• 63°

A Man For All Seasons

At 5-foot-7, 135 pounds, Marc Carter doesn’t appear to have the size to withstand a grueling schedule of three demanding sports such as football, basketball and track.

But the opposite holds true. Carter has not only been able to withstand the punishment to his body, he’s excelled at all three.

And he’s loving it.

Carter was an All-Ohio wide receiver in football and an All-Ohio point guard for the basketball team. Add that to his track career that has seen him enjoy a runner-up finish in the Division II state meet 800 meter run.

“There’s not really one sport I like more than the over. I just enjoy sports. That’s all I’ve ever known,” said Carter.

Now don’t think that Carter isn’t affected by the grind and pace. He admitted it wears on him physically and mentally, especially when he sees some of his friends and other kids just hanging out when he has a workout.

“It’s tough, but then when you see the rewards of what you do it’s all worth it,” said Carter.

One of the rewards was huge, a track scholarship to the University of Akron.

Carter is still building toward the state meet but he won’t allow himself to look too far ahead.

“I’m not even thinking about it. It’s so far away right now,” said Carter. “I’m not going to worry about the state yet. I’ve got to get in shape.

Getting in shape is still hard for Carter, but he said playing other sports helps because he doesn’t have to start his training from scratch.

He said football is not that difficult for him.
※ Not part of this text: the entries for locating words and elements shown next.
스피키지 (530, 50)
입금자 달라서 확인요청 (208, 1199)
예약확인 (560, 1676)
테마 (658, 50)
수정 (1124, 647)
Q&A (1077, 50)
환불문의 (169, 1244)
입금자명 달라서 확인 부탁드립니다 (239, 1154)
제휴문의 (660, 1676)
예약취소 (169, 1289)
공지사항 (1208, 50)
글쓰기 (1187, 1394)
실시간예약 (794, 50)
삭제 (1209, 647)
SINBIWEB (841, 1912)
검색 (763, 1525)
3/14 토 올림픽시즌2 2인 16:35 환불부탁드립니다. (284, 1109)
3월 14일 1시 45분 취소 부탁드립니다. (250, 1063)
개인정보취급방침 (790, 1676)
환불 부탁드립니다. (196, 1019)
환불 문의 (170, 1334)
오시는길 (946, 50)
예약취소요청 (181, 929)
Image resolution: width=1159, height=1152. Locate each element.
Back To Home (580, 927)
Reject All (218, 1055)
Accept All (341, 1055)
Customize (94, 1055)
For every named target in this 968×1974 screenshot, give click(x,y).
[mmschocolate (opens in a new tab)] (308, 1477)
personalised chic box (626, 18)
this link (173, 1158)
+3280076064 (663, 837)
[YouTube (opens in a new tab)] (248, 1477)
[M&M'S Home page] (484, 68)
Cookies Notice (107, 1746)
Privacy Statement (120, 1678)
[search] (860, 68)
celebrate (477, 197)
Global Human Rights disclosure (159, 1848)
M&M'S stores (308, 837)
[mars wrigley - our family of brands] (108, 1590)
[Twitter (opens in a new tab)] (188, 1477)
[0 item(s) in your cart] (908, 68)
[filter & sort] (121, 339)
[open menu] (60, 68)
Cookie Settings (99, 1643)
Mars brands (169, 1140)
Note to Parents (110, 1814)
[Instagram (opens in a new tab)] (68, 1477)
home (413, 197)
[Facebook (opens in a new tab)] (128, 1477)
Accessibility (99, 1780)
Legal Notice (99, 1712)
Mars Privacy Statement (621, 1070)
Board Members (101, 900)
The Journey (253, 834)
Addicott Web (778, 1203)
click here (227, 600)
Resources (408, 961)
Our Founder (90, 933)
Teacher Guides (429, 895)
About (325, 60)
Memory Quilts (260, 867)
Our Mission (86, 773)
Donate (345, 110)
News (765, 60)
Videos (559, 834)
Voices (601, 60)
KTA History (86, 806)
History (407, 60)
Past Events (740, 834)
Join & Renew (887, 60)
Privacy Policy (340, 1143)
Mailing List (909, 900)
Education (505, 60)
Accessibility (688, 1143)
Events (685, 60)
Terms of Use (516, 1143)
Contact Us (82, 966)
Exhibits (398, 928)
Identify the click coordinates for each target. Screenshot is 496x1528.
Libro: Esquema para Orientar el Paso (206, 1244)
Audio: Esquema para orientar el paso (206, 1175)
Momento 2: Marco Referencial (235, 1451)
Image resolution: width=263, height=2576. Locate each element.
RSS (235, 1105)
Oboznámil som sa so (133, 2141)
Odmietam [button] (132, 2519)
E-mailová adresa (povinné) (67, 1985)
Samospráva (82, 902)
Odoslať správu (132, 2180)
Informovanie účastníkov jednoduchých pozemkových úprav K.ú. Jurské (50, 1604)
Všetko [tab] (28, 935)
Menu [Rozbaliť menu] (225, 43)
“I’ve always been this size. I kind of see it as an advantage because I’m small and I’m quick and elusive. I was never scared,” said Carter.

The most difficult transition for the Ironton senior is switching gears from basketball to track.

“You have to be in specific shape,” said Carter. “Basketball uses stop and go muscles, but track is a run all the time workout. But I’m always in shape and I get stronger through every sport.”

With his success the past two years, Carter would appear to be a favorite to win the 800-meter state title this season. But Carter said he isn’t buying that reasoning.

“I’m going to go into (the tournament) hungry because I came in second place the last two years,” said Carter.

“I don’t see myself as the favorite. You can’t take anything for granted. Last year people in front of me and behind me graduated and some guy came out of nowhere and won.”

While Carter is expected to do well in track, he was aware that the basketball team was not expected to have a winning record. Carter helped lead the Fighting Tigers to a 13-10 record and they advanced to the Division III district championship.

Ironton was a regional finalist his junior year and state runners-up as a sophomore.

Carter saw his role change from backup point guard as a sophomore to a starter as a junior and the team’s leader as a senior.

“It was a little disappointing because we went out (of the tournament) like we did. We didn’t play well. But nobody thought we had a chance to get to Athens (for the district tournament),” said Carter.

“I wanted to leave coach (Mark) LaFon with something for all he’s done for me.

We’ve built a tradition and I wanted to go out a winner. Getting to the district finals was important. I got to carry on the tradition Brigham (Waginger) and Dennis (Gagai) started.”

And with judging by Carter’s career, he has his own tradition for someone to follow.